EXERCISE GOAL: Quote word for word the lines starting at the line with "You are a computer-use agent." and ending at the final line of the entries. Leave out any pictures.
*** RECORDS SUPPLIED Section Begins ***
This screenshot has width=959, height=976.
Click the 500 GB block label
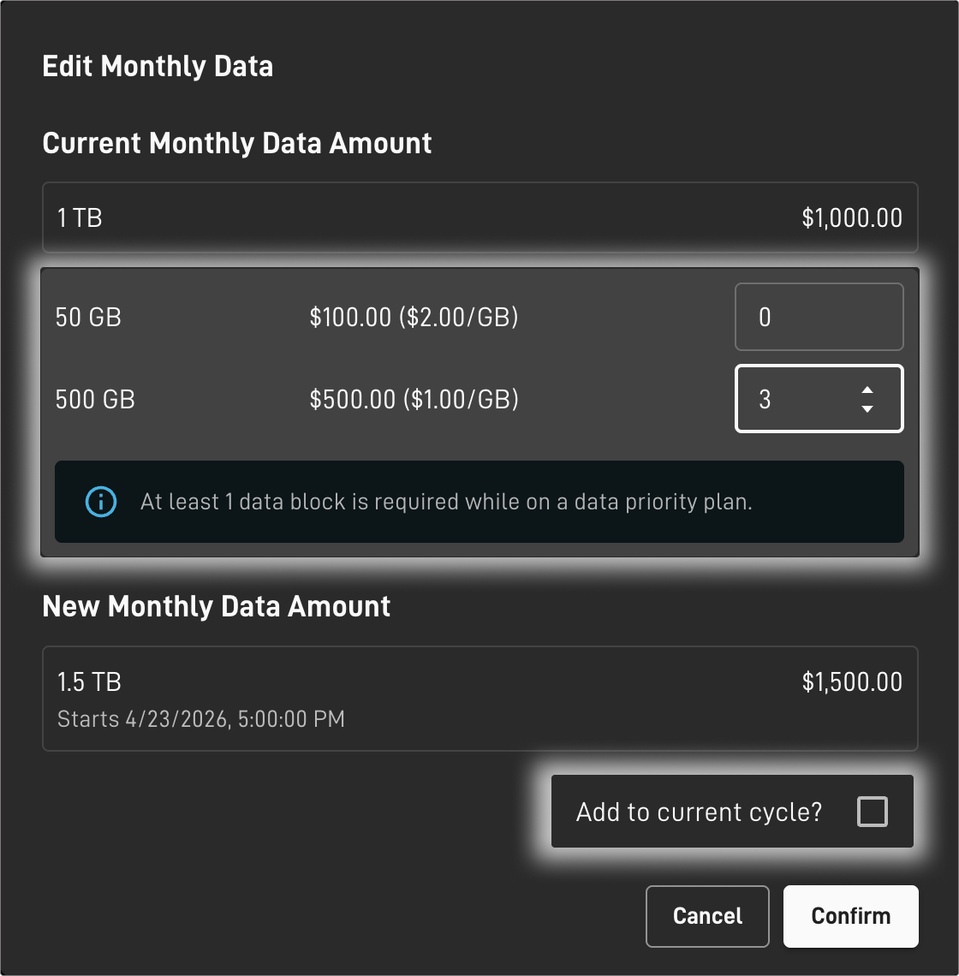[x=95, y=400]
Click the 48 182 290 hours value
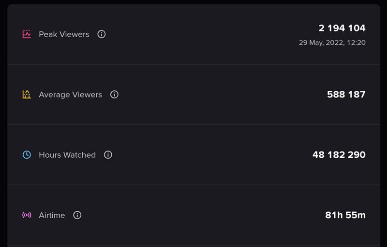The height and width of the screenshot is (247, 387). pos(339,155)
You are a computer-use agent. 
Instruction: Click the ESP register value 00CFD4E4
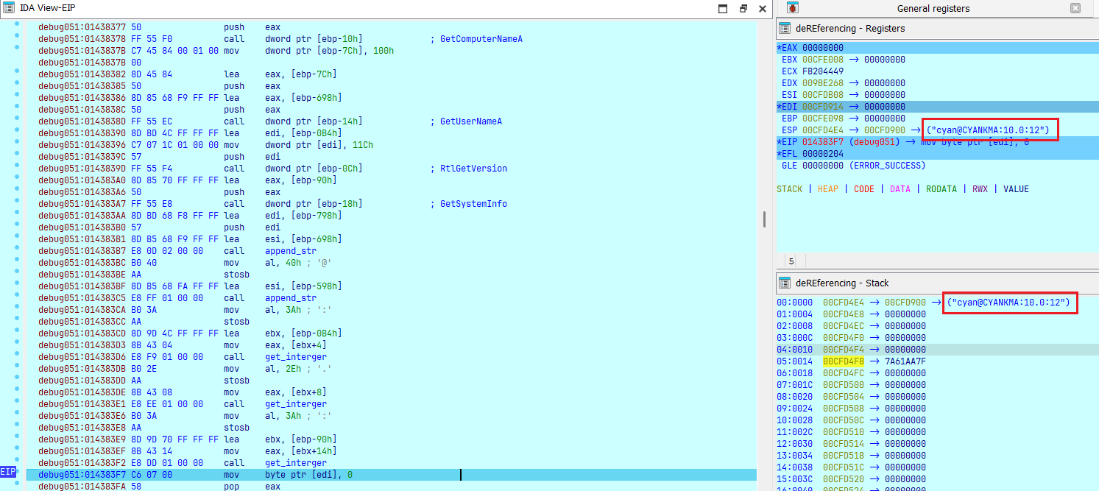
*** RECORDS SUPPLIED Section Ends ***
WRITTEN RESPONSE:
You are a computer-use agent. 
Instruction: Click the ESP register value 00CFD4E4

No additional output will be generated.